Here is a small confusion so kindly pardon my ignorance. Here is a code snippet.
public class SwitchTest {
public static void main(String[] args) {
int x = 2;
switch (x) {
case 1:
System.out.println("1");
break;
default:
System.out.println("helllo");
case 2:
System.out.println("Benjamin");
break;
}
}
}
Here, if value of x is 2, only Benjamin
is printed. That's perfectly fine. Now lets suppose, i change value of x to 3
, not matching any case, than its a fall through from default case
. Ain't compiler needs to match every case for 3, by that time CASE 2
will be passed, than why it goes back to default and prints hello Benjamin.

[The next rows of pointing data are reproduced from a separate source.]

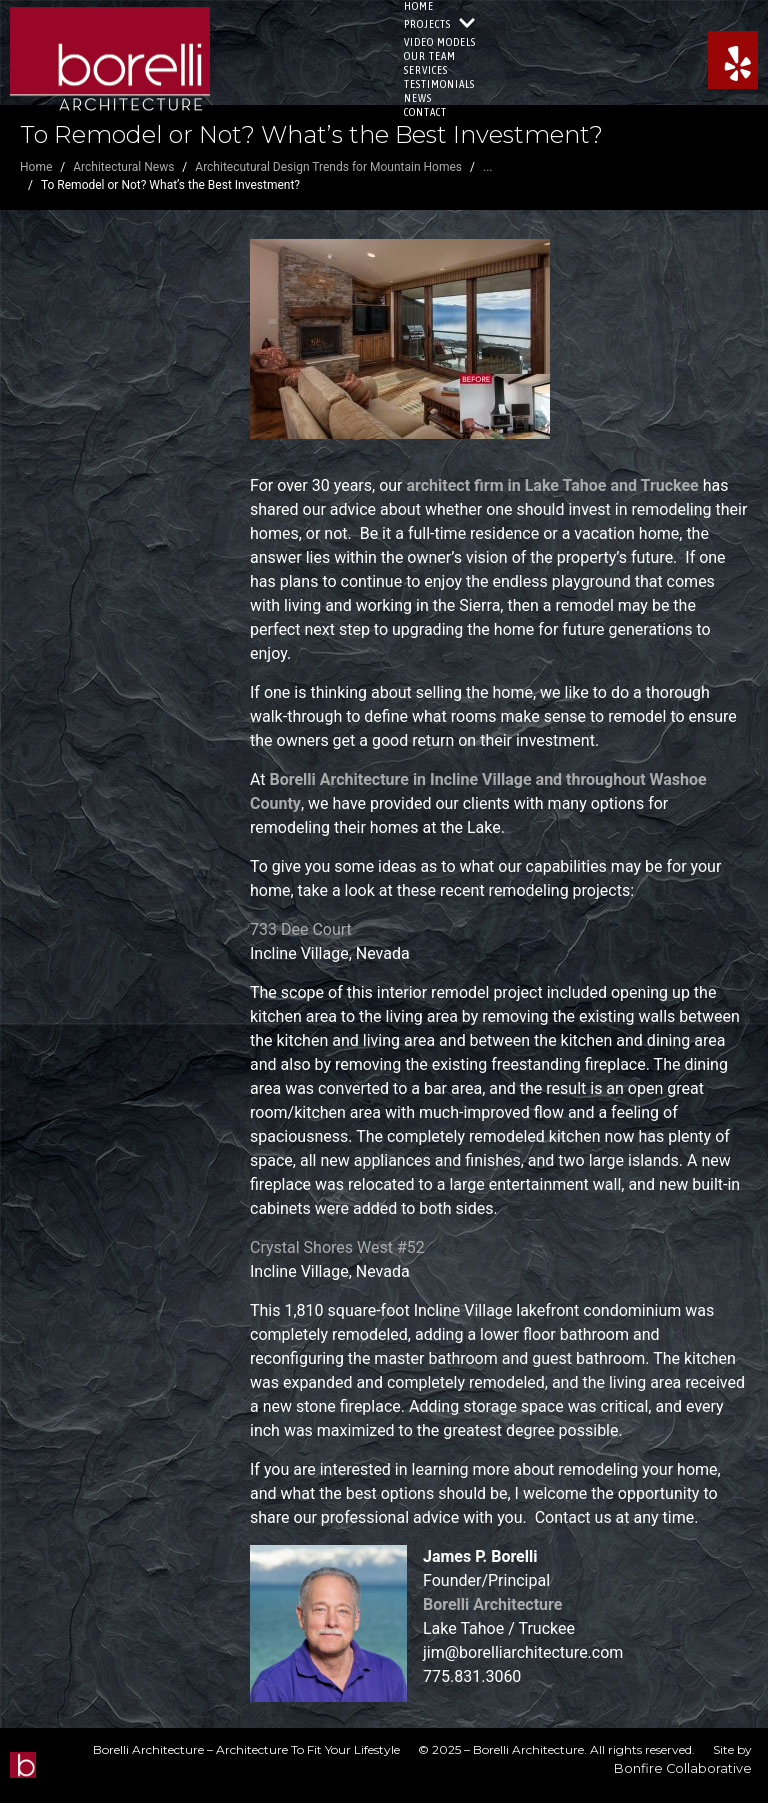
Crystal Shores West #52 (337, 1247)
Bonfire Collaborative (683, 1768)
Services (426, 70)
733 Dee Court (301, 929)
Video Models (440, 42)
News (418, 98)
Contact (425, 112)
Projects (440, 24)
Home (419, 6)
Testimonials (439, 84)
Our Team (430, 56)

Can someone explain please?
Thanks,
You need to add a break;
statement to break out of the switch
block.
switch (x) {
case 1:
System.out.println("1");
break;
default:
System.out.println("helllo");
break; // <-- add this here
case 2:
System.out.println("Benjamin");
break;
}
Generally speaking, it is also better coding practice to have your default:
case be the last case in the switch
block.
In this case, the switch is following the pattern:
x==1? No, check next case
default? Not done yet, check other cases
x==2? No, check next case
//No more cases, so go back to default
default? Yes, do default logic
// no break statement in default, so it falls through to case 2: logic without checking the case
output case 2 logic
break
Notice how the block will jump over the default case, and save it until a later time unless we have exhausted all other possible cases.